Kondo Hibernation Control Project
Kanagawa Academy of Science and Technology
Mitsubishi Kasei Institute of Life Sciences
Machida, Tokyo 194, Japan
n mammals, a body temperature is regulated at a high, constant level. The lowering body temperature induces dysfunction of various physiological systems in the body resulting in death. However, mammalian hibernators, such as chipmunks and ground squirrels, undergo an extreme hypothermia (near 0°C) without death during hibernation. A life is sustained consuming much less energy by the depressing metabolic activity. In this period, the body is protected against a low body temperature and has a tolerance to harmful events, such as ischemia, bacterial infection and irradiation. Furthermore, from the similarity of hibernation to sleep and the depression of aging during hibernation, it is considered that mechanisms of the physiological defense in the body are involved in hibernation. Although a hibernation mechanism contains exciting possibilities that will develop into the applications in the life science fields, a mechanism of hibernation is not understood. However, the facts that hibernation is regulated by an endogenous circannual rhythm and is the inherited character specific for hibernators reveal existence of a control system of hibernation regulated by genes specific for hibernation.
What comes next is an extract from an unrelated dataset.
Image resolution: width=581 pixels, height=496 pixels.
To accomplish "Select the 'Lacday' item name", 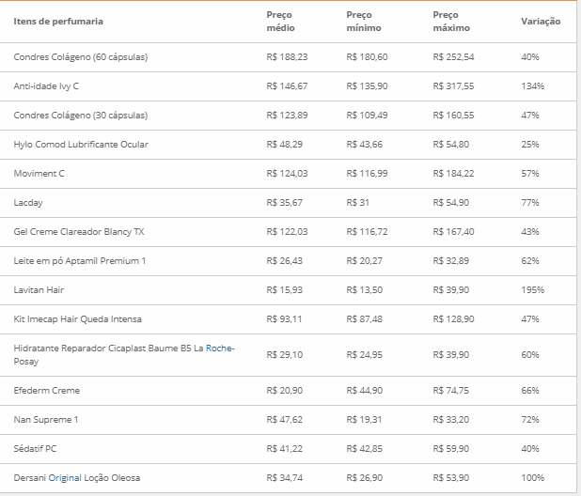I will coord(28,202).

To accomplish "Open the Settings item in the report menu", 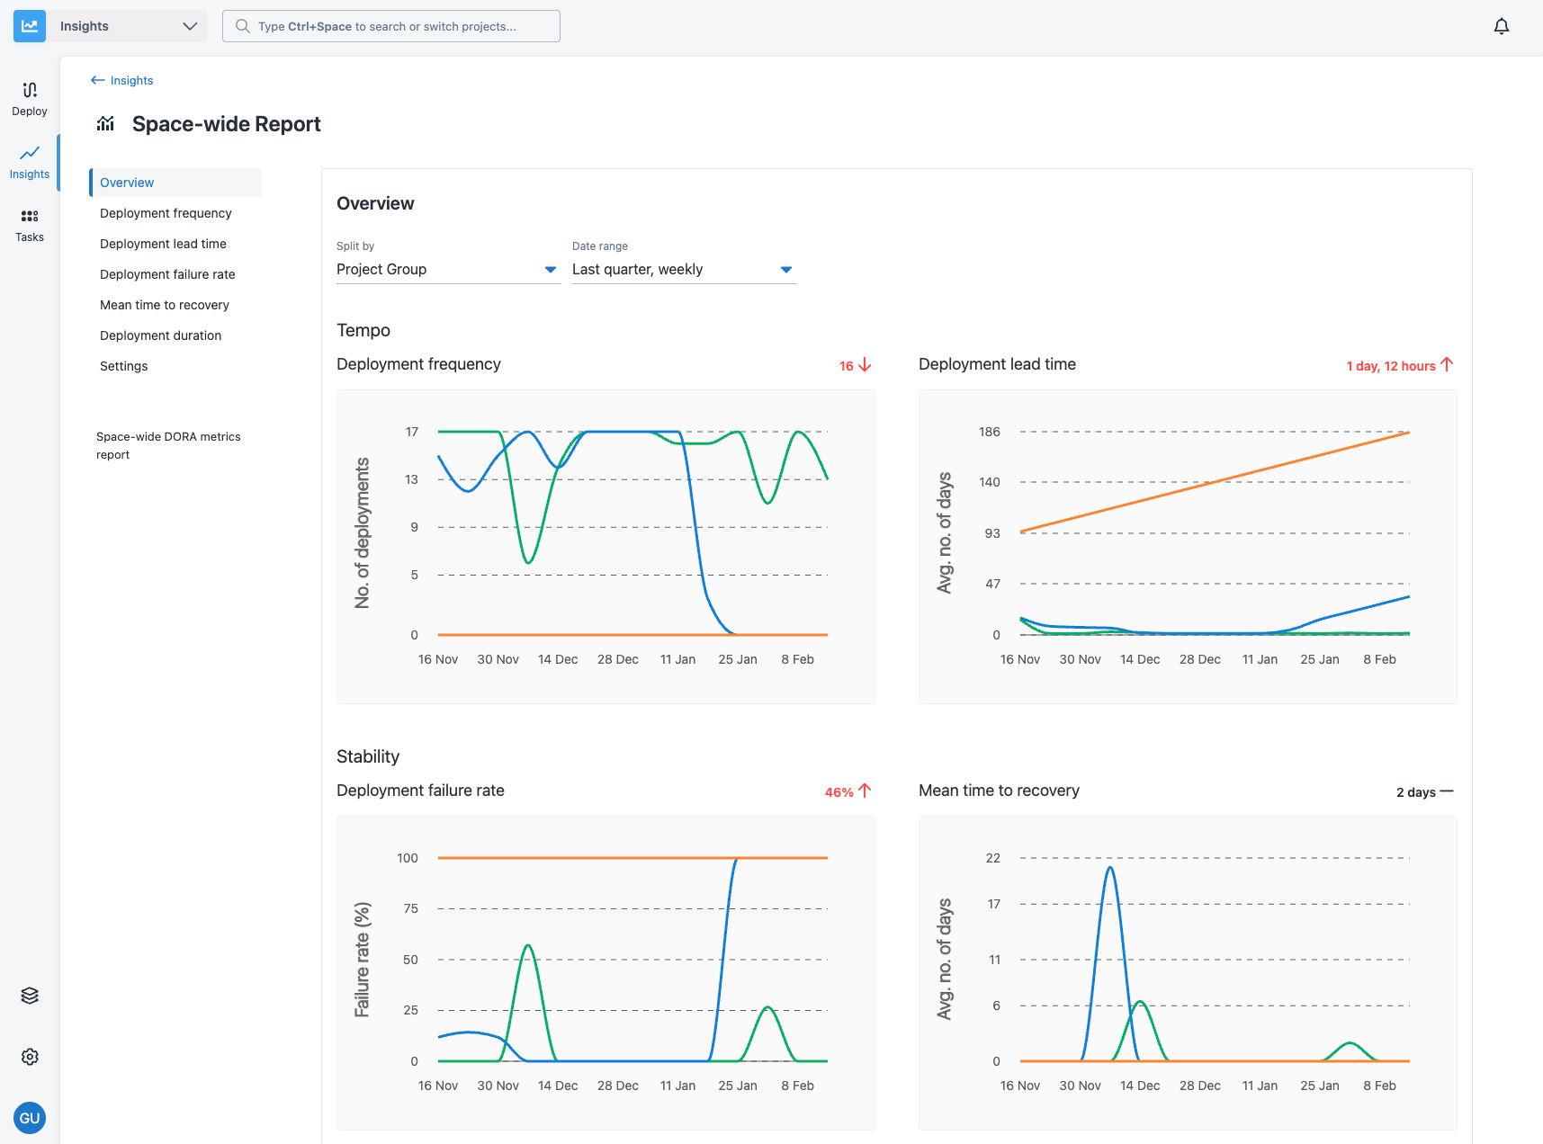I will tap(123, 366).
In our recent studies, a novel protein complex specific for hibernation has been found in the blood of chipmunks, a typical mammalian hibernator. This complex was composed of four proteins. Three of them (HP-20, -25, -27) were structurally similar and formed a collagen-like triple helix in N-terminal regions stabilized by interchain disulfide bonds among them. This complex (HP-20C) was further associated with the fourth protein (HP-55) which is highly homologous to alpha 1-antitrypsin, a protease inhibitor. The associates (HPc) were markedly reduced prior to, and during, hibernation. The expression of genes encoding HP-20s in liver was depressed in the same periods. Such changes in HPc in the blood were completely synchronous with hibernation which was repeated circannually under constant cold laboratory conditions for several years. Similar circannual changes in HPc were observed even in animals kept nonhibernating under constant warm laboratory conditions. In these animals, hibernation was induced by exposure to cold only when HPc was lowered. These results indicate existence of an endogenous circannual mechanism controlling hibernation. This mechanism functions automatically without environmental changes, and regulates the production of HPs. Furthermore, in the immunochemical analysis of HPs in several species of rodents using antibodies to HPs, HPs were detected in hibernators (ground squirrels and woodchuck), but not in nonhibernators (tree squirrels, rat and mouse), indicating a genetical specificity of HPs for a hibernation character. The present discovery of HP will allow us to clarify not only a signal transduction for controlling hibernation but also a physiological system for resistance to cold injury in hibernating mammals.